The Man in the Doorway

001I have too little context, and too few memories, to write about my father with the depth and accuracy I would like. He moved out of our house when I was six, and while there were stretches of a year or more when he was more present, he was mostly on the periphery. I knew of him more than I knew him. He lived in at least two places I never visited, and he spent time in a rundown hotel in Chelsea–and not the glamorous Chelsea of New York, but the beaten-down Chelsea outside of Boston.

I live eight miles from where I grew up and a ten-minute drive from where my father lived when he died and I was 21 and away at college. He was living in an apartment complex that I pass every day I drive into a work–an unattractive, faux-Spanish-style set of buildings. I try to not look in its direction. On my evening commute, I sometimes get off the highway a couple of exits early to avoid traffic, and I pass by it from the other side. It looks taller, and more foreboding. A half-mile later I pass Club 24. I don’t know everything about the place, but I know it is for alcoholics, hosts meetings, and played a role in my father’s life. One summer he was on a softball team, and I inherited a shimmering green and gold shirt from him, and a matching hat. I wore the shirt constantly.

The picture here is from Christmas of 1975. I would have been 16, my dad would have been 49. It was at my grandmom’s. If memory serves me, he was between his second and third marriages. I doubt he was sober, but maybe he was. He would have been working–or would soon be working–at Triangle, Inc., also a short drive from my home, and a center for disabled children and adults. I understand he did great work there, but I don’t know.

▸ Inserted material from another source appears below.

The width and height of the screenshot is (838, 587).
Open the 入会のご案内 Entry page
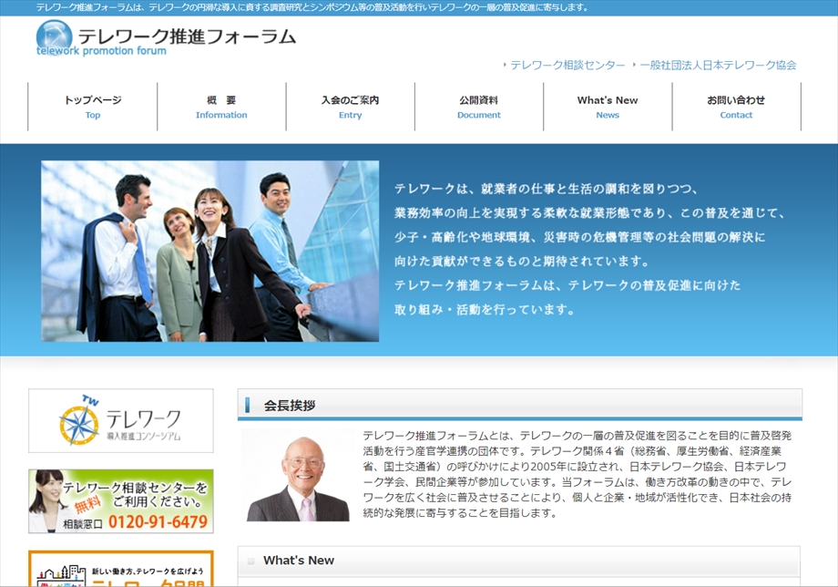click(350, 107)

This may well have been the last time I saw my father. I know he didn’t come to my high school graduation, and I know I never saw him again once I started college. Somewhere in that time, he married again, and I remember meeting his wife and two stepchildren, also at my grandmom’s, but he wasn’t there that day. He might have been tying one on.

I spoke to my dad once when I was in college. It was my first semester as a freshman, and I wasn’t managing my money well. I had only signed up for 15 meals a week, and I wasn’t going home on the weekends. I was starving all the time. So I called him, asked him for some money. It was a quick call. I had one of my buddies, Erick, standing with me for moral support. We agreed on $40, and he asked me if he would see me again. I said yes, but I knew it wasn’t really up to me.  He had known for years where to find me. I wasn’t going anywhere.